In your Package.swift Swift Package Manager manifest, add the following dependency to your dependencies argument:
.package(url: "https://github.com/jellybeansoup/swift-webkit-transport.git", from: "1.0.0"),Add the dependency to any targets you've declared in your manifest:
.target(
name: "MyTarget",
dependencies: [
.product(name: "WebKitTransport", package: "swift-webkit-transport"),
]
),Loading a webpage and listening to mutations and/or XHR responses is as easy as passing the appropriate URL into the WebKitTask.load(_:) method. There's also a variation of this method which can take a URLRequest, and both methods can take an optional URLSession and timeout, which allows complete control over how the system loads the content.
Note: The given
URLSessionis used only for the initial page load. After that, WebKit's internals handle subsequent loads. This may cause issues if you're attempting to use a customURLSessionto provide access to content behind an authentication, as the underlyingWKWebViewis ephemeral, and does not share any context with the givenURLSession.

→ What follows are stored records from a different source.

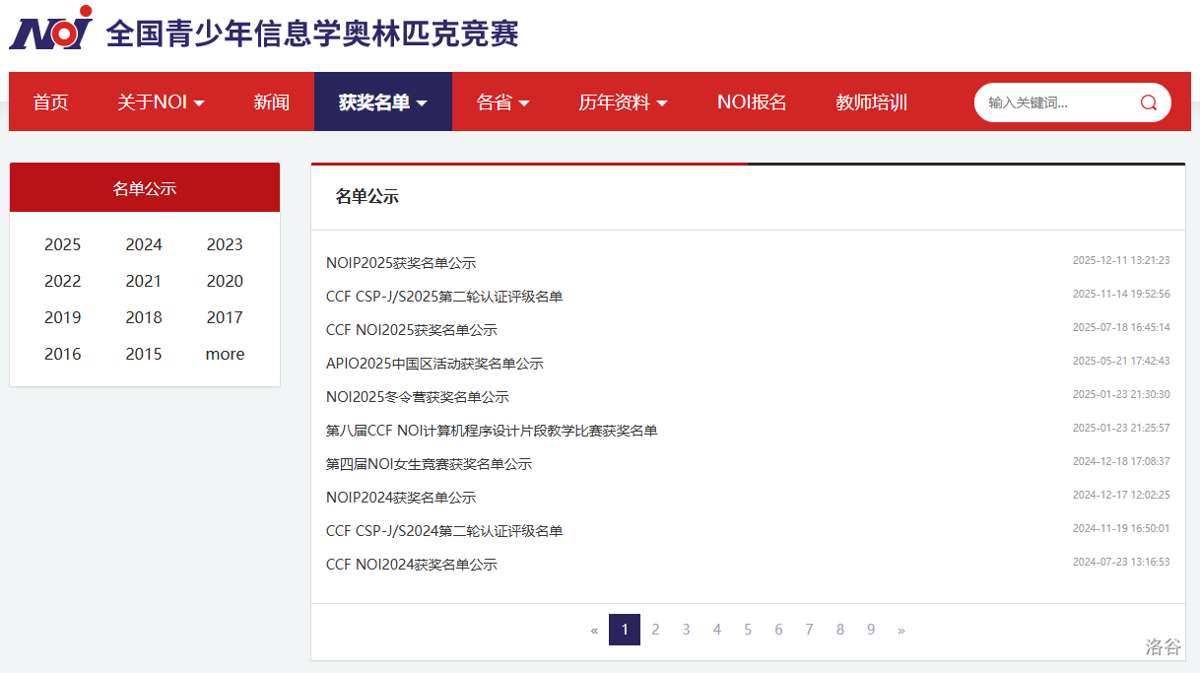Go to next page using » arrow
1200x673 pixels.
[900, 630]
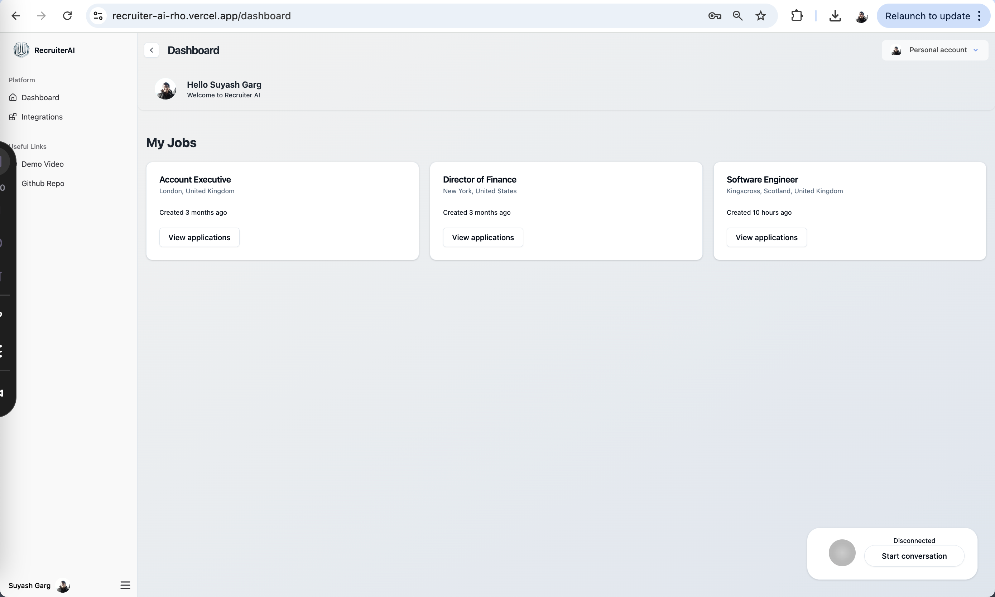Viewport: 995px width, 597px height.
Task: View applications for Software Engineer
Action: tap(766, 237)

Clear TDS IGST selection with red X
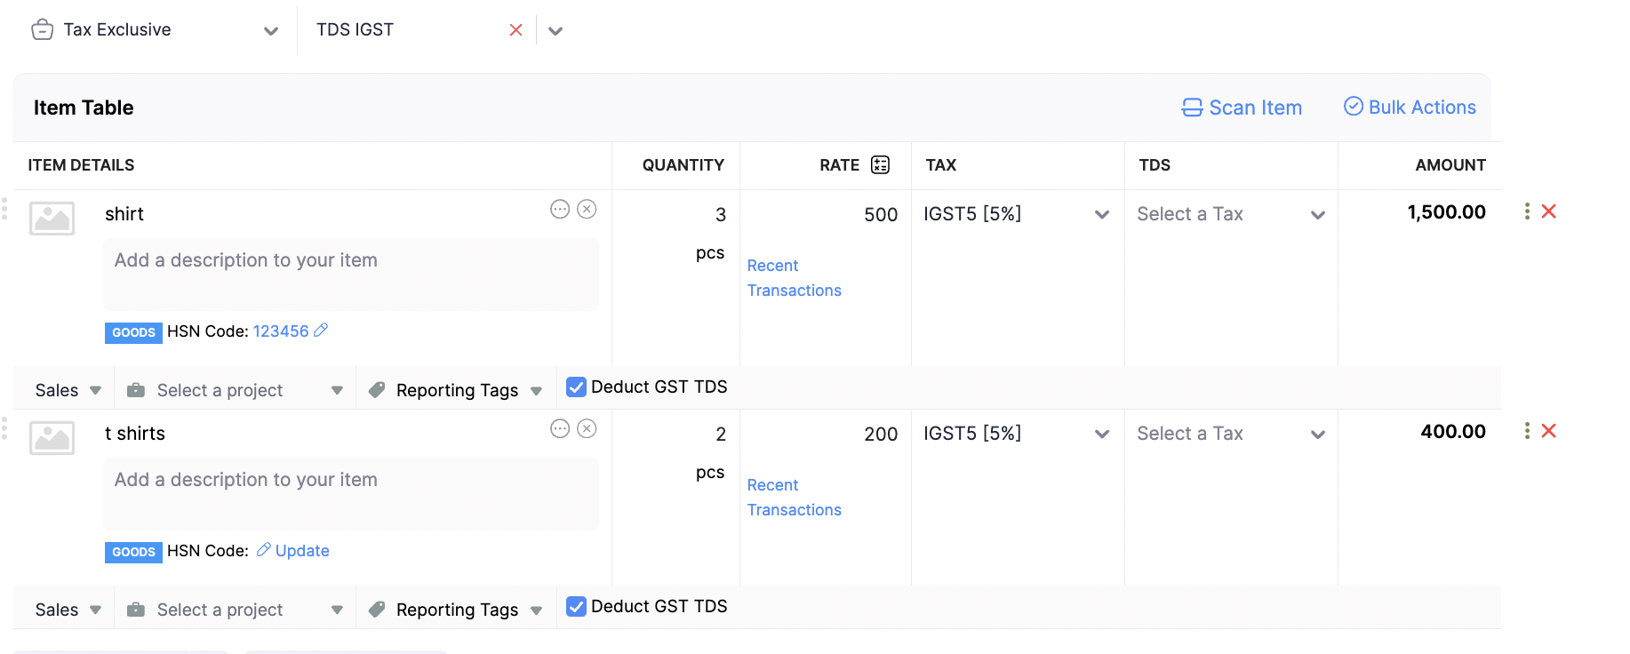tap(515, 30)
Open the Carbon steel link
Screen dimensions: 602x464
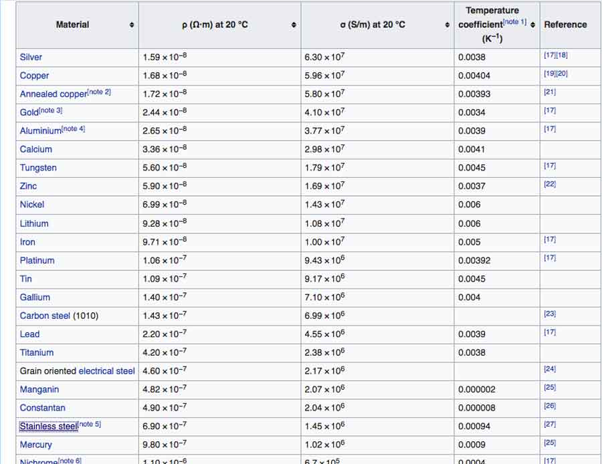(x=45, y=316)
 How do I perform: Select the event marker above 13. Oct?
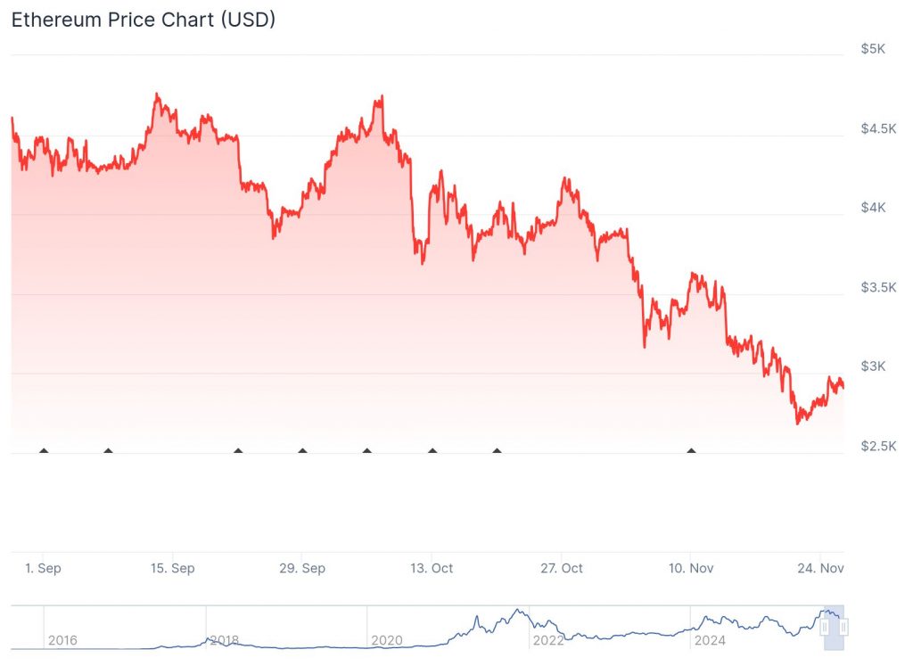(x=432, y=451)
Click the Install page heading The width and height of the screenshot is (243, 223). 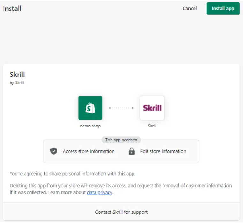[x=12, y=8]
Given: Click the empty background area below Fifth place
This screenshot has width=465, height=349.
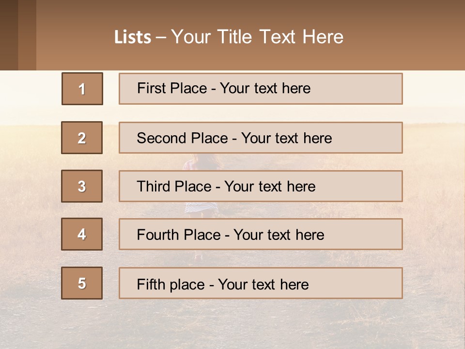Looking at the screenshot, I should click(x=233, y=325).
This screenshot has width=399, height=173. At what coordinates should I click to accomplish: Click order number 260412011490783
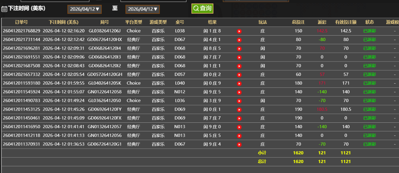coord(21,101)
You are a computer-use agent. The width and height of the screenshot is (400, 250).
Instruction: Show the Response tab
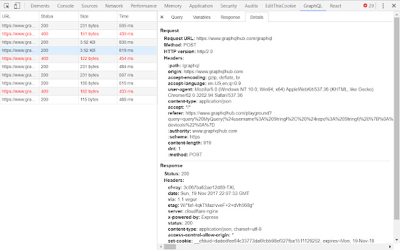point(230,18)
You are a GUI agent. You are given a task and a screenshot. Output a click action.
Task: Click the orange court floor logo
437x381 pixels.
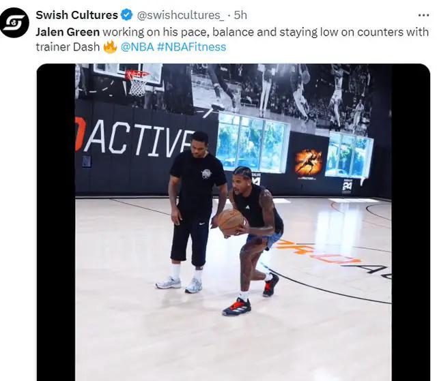pos(316,252)
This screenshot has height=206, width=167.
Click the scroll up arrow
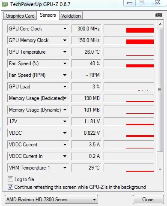tap(160, 24)
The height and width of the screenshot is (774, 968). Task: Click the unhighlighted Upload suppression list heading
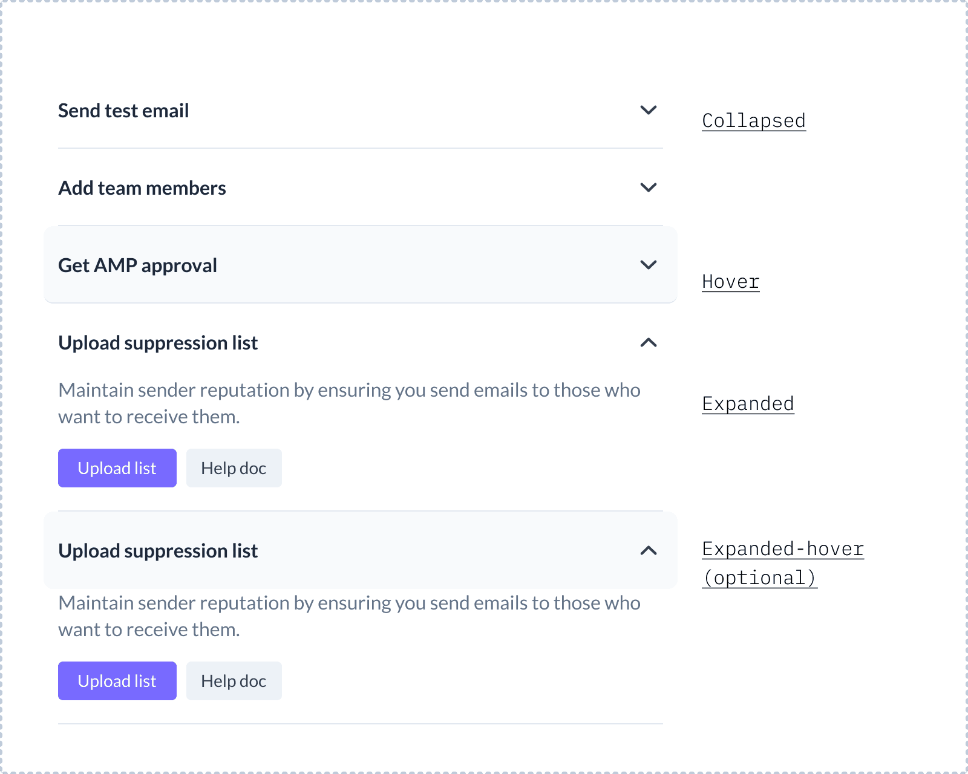(x=158, y=343)
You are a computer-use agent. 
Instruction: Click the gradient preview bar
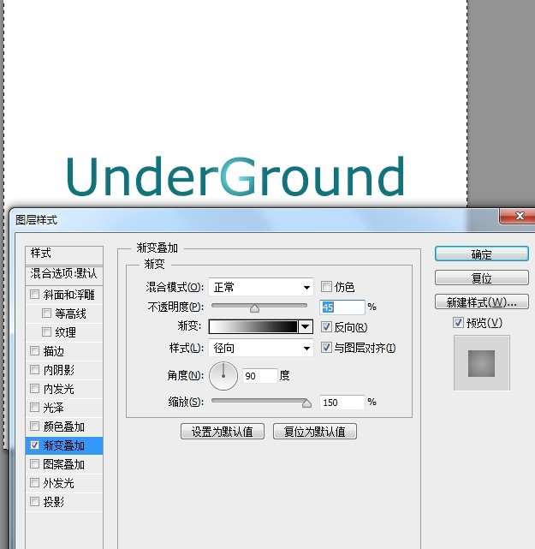click(x=253, y=326)
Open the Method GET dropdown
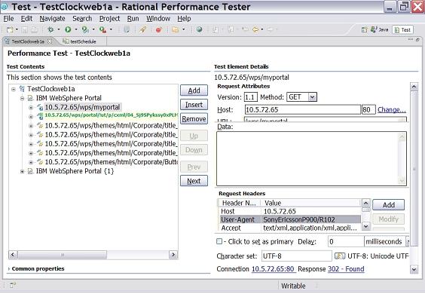The height and width of the screenshot is (294, 425). (x=312, y=96)
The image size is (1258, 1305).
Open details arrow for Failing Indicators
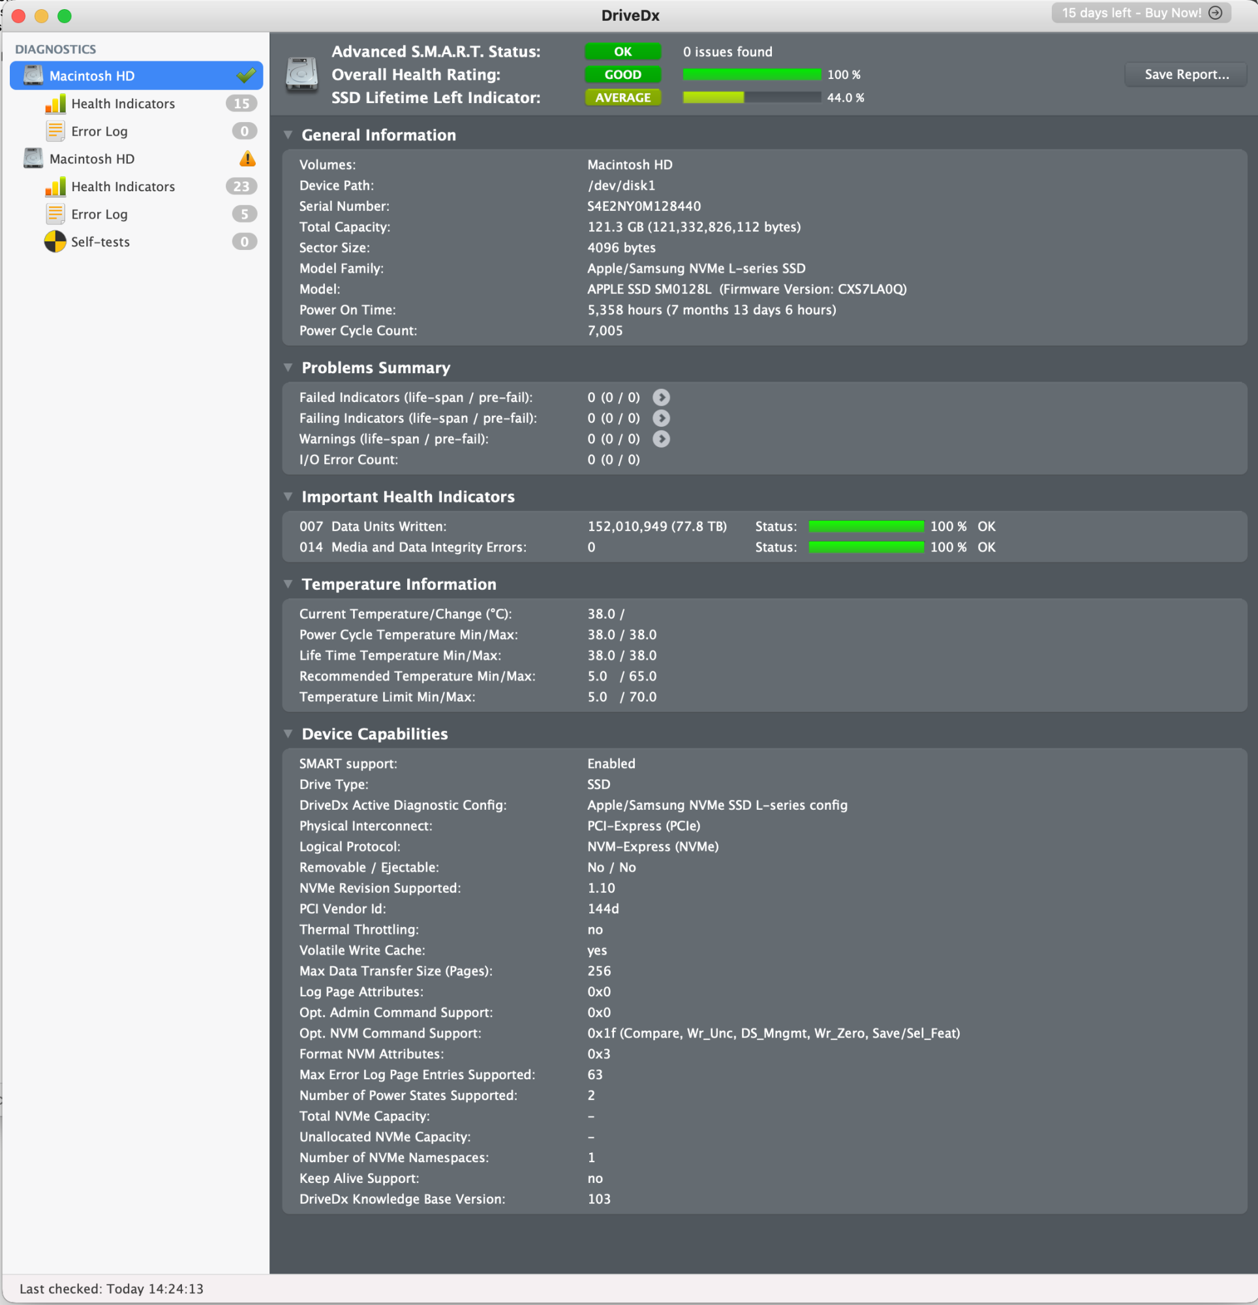[661, 418]
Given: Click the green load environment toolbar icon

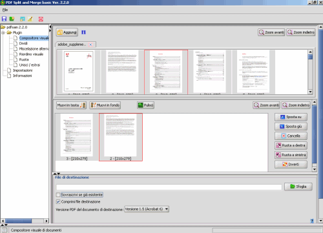Looking at the screenshot, I should pyautogui.click(x=12, y=19).
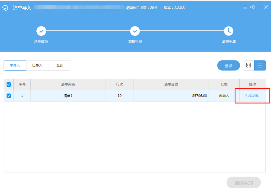Image resolution: width=271 pixels, height=190 pixels.
Task: Switch to the 已导入 tab
Action: pyautogui.click(x=37, y=66)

The page is first loaded using the given URLSession, and then, if the response is HTML, it's loaded into a hidden WKWebView, allowing JavaScript to execute and additional responses to be passed through via an AsyncSequence.
let url = URL(string: "https://example.com")!
for await (data, response) in try await WebKitTask.load(url, urlSession: customSession, timeout: 5) {
// Process the data and/or `URLResponse`
}If you'd like even more control over what is loaded into the WKWebView, you can also pass some Data and a URLResponse to load it directly into the hidden browser.
let inputData = Data(#"<!DOCTYPE html><html>...</html>"#.utf8)
let inputResponse = URLResponse(
url: URL(string: "http//example.com")!,
mimeType: "text/html",
expectedContentLength: inputData.count,
textEncodingName: "UTF-8"
)
for try await (data, response) in WebKitTask.load(data: data, response: response, timeout: 5) {
// Process the data and/or `URLResponse`
}This project is licensed under the BSD 2-Clause "Simplified" License. See the LICENSE file for details.